### Data extracts ###

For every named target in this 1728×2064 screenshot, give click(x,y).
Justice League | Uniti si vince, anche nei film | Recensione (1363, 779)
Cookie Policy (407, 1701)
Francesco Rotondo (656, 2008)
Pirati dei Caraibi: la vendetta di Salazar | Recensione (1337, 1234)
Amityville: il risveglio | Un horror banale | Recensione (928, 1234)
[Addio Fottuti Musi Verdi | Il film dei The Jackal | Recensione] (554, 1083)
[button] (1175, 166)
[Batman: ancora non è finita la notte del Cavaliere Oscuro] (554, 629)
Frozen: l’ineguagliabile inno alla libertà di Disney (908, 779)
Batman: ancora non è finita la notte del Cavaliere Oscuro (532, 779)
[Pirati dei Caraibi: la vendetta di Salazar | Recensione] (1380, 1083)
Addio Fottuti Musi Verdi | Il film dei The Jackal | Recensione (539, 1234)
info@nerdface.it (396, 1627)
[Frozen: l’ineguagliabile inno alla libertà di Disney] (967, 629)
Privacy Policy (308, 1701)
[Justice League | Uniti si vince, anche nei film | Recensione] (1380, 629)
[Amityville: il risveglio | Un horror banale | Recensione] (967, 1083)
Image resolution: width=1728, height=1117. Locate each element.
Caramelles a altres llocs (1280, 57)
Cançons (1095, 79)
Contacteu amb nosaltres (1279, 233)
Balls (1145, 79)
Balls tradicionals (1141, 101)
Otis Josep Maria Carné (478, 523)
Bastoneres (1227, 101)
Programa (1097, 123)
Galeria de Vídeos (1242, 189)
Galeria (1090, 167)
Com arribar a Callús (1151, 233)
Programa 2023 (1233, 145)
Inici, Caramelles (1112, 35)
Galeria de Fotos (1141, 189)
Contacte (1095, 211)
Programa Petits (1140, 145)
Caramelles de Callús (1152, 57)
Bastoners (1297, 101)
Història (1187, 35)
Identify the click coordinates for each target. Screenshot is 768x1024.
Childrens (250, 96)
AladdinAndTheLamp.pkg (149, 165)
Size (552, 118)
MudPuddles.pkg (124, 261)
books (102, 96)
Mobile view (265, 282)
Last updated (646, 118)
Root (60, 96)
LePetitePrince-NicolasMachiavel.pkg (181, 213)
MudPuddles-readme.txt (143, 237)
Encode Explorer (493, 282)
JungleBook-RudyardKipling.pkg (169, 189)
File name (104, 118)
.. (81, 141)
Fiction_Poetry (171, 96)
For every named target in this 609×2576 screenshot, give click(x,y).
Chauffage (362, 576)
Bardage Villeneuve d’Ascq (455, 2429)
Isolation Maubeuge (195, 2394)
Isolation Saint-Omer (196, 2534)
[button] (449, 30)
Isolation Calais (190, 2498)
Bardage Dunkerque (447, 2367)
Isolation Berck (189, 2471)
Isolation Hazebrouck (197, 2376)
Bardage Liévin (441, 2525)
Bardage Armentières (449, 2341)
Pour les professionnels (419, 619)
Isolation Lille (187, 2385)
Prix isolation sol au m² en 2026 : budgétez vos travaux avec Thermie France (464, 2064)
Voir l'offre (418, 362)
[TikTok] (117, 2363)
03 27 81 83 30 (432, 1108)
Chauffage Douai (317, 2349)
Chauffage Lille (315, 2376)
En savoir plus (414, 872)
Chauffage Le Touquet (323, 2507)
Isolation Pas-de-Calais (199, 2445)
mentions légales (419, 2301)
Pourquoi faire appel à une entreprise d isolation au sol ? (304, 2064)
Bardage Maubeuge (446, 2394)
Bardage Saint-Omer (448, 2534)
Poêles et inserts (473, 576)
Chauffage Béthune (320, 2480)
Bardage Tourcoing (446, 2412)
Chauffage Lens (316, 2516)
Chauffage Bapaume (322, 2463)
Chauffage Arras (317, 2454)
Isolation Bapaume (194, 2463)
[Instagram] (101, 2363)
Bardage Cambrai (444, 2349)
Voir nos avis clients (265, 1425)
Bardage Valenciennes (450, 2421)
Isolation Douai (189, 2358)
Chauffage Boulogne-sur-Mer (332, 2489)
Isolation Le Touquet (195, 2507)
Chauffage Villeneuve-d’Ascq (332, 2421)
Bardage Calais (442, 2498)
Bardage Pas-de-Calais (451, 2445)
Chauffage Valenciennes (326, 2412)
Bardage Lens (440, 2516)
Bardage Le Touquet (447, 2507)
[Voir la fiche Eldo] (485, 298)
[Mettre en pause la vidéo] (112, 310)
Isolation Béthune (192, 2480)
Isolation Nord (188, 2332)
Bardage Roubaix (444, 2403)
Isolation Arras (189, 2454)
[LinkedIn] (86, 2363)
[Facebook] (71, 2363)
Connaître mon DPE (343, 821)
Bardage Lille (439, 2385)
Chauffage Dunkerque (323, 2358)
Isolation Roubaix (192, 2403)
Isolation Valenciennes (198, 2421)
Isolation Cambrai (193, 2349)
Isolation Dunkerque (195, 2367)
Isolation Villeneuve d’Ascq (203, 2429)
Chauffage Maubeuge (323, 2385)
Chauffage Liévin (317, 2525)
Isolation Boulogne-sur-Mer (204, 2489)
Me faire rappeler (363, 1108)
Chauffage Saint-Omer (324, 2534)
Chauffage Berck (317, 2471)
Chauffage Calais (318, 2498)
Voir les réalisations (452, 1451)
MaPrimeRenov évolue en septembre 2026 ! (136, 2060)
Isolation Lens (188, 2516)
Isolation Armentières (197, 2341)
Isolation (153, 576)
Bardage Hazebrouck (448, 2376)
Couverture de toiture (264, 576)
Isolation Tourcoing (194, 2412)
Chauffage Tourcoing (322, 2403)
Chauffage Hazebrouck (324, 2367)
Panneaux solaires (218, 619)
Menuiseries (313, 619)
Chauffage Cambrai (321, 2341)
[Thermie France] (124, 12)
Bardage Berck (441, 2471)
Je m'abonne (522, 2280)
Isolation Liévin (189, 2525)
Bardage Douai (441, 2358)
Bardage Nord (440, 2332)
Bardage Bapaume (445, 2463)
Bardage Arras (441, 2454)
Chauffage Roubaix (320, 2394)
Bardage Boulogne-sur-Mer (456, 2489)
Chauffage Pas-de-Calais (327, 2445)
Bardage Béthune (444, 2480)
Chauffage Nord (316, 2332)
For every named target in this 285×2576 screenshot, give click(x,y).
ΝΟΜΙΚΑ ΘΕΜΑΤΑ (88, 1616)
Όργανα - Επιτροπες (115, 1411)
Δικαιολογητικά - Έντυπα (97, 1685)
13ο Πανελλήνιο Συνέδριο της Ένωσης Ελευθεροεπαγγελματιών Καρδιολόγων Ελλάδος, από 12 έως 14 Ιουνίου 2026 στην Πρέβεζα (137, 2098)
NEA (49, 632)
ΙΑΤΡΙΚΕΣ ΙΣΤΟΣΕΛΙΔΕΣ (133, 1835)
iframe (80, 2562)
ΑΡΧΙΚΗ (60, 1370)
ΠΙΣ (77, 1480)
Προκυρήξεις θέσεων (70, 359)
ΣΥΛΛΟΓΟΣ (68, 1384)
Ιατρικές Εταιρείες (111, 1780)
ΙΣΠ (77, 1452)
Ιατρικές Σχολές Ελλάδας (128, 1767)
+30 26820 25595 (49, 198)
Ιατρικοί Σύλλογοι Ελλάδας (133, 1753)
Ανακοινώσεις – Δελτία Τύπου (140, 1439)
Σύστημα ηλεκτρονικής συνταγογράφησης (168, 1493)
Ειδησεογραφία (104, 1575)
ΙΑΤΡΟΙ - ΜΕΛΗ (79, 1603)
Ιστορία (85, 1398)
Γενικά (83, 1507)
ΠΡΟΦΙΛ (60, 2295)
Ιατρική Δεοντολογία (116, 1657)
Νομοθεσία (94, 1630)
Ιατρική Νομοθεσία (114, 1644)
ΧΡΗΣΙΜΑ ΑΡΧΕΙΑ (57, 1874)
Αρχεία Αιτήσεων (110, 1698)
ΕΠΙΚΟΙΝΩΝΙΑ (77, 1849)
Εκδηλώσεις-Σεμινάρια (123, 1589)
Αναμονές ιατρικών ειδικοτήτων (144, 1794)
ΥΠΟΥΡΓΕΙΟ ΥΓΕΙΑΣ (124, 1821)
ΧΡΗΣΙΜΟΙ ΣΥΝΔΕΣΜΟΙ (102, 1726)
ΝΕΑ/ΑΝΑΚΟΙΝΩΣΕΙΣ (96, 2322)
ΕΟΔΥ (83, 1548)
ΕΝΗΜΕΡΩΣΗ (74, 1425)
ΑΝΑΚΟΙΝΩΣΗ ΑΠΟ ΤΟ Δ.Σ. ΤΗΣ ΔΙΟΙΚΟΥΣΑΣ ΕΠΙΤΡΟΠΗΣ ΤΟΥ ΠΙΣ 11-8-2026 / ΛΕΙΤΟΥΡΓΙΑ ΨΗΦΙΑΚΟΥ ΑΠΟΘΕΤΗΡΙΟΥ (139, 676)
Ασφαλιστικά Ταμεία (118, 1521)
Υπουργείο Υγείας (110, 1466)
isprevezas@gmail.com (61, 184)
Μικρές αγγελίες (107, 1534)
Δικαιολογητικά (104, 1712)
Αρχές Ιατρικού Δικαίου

###

- Task item
All that belongs in the answer is the run of lines above from the line containing "Bardage Arras (441, 2454)" through the line containing "ΕΝΗΜΕΡΩΣΗ (74, 1425)", exactly as written.

- Answer section
Bardage Arras (441, 2454)
Chauffage Roubaix (320, 2394)
Bardage Boulogne-sur-Mer (456, 2489)
Chauffage Pas-de-Calais (327, 2445)
Bardage Béthune (444, 2480)
Chauffage Nord (316, 2332)
For every named target in this 285×2576 screenshot, give click(x,y).
ΝΟΜΙΚΑ ΘΕΜΑΤΑ (88, 1616)
Όργανα - Επιτροπες (115, 1411)
Δικαιολογητικά - Έντυπα (97, 1685)
13ο Πανελλήνιο Συνέδριο της Ένωσης Ελευθεροεπαγγελματιών Καρδιολόγων Ελλάδος, από 12 έως 14 Ιουνίου 2026 στην Πρέβεζα (137, 2098)
NEA (49, 632)
ΙΑΤΡΙΚΕΣ ΙΣΤΟΣΕΛΙΔΕΣ (133, 1835)
iframe (80, 2562)
ΑΡΧΙΚΗ (60, 1370)
ΠΙΣ (77, 1480)
Προκυρήξεις θέσεων (70, 359)
ΣΥΛΛΟΓΟΣ (68, 1384)
Ιατρικές Εταιρείες (111, 1780)
ΙΣΠ (77, 1452)
Ιατρικές Σχολές Ελλάδας (128, 1767)
+30 26820 25595 (49, 198)
Ιατρικοί Σύλλογοι Ελλάδας (133, 1753)
Ανακοινώσεις – Δελτία Τύπου (140, 1439)
Σύστημα ηλεκτρονικής συνταγογράφησης (168, 1493)
Ειδησεογραφία (104, 1575)
ΙΑΤΡΟΙ - ΜΕΛΗ (79, 1603)
Ιστορία (85, 1398)
Γενικά (83, 1507)
ΠΡΟΦΙΛ (60, 2295)
Ιατρική Δεοντολογία (116, 1657)
Νομοθεσία (94, 1630)
Ιατρική Νομοθεσία (114, 1644)
ΧΡΗΣΙΜΑ ΑΡΧΕΙΑ (57, 1874)
Αρχεία Αιτήσεων (110, 1698)
ΕΠΙΚΟΙΝΩΝΙΑ (77, 1849)
Εκδηλώσεις-Σεμινάρια (123, 1589)
Αναμονές ιατρικών ειδικοτήτων (144, 1794)
ΥΠΟΥΡΓΕΙΟ ΥΓΕΙΑΣ (124, 1821)
ΧΡΗΣΙΜΟΙ ΣΥΝΔΕΣΜΟΙ (102, 1726)
ΝΕΑ/ΑΝΑΚΟΙΝΩΣΕΙΣ (96, 2322)
ΕΟΔΥ (83, 1548)
ΕΝΗΜΕΡΩΣΗ (74, 1425)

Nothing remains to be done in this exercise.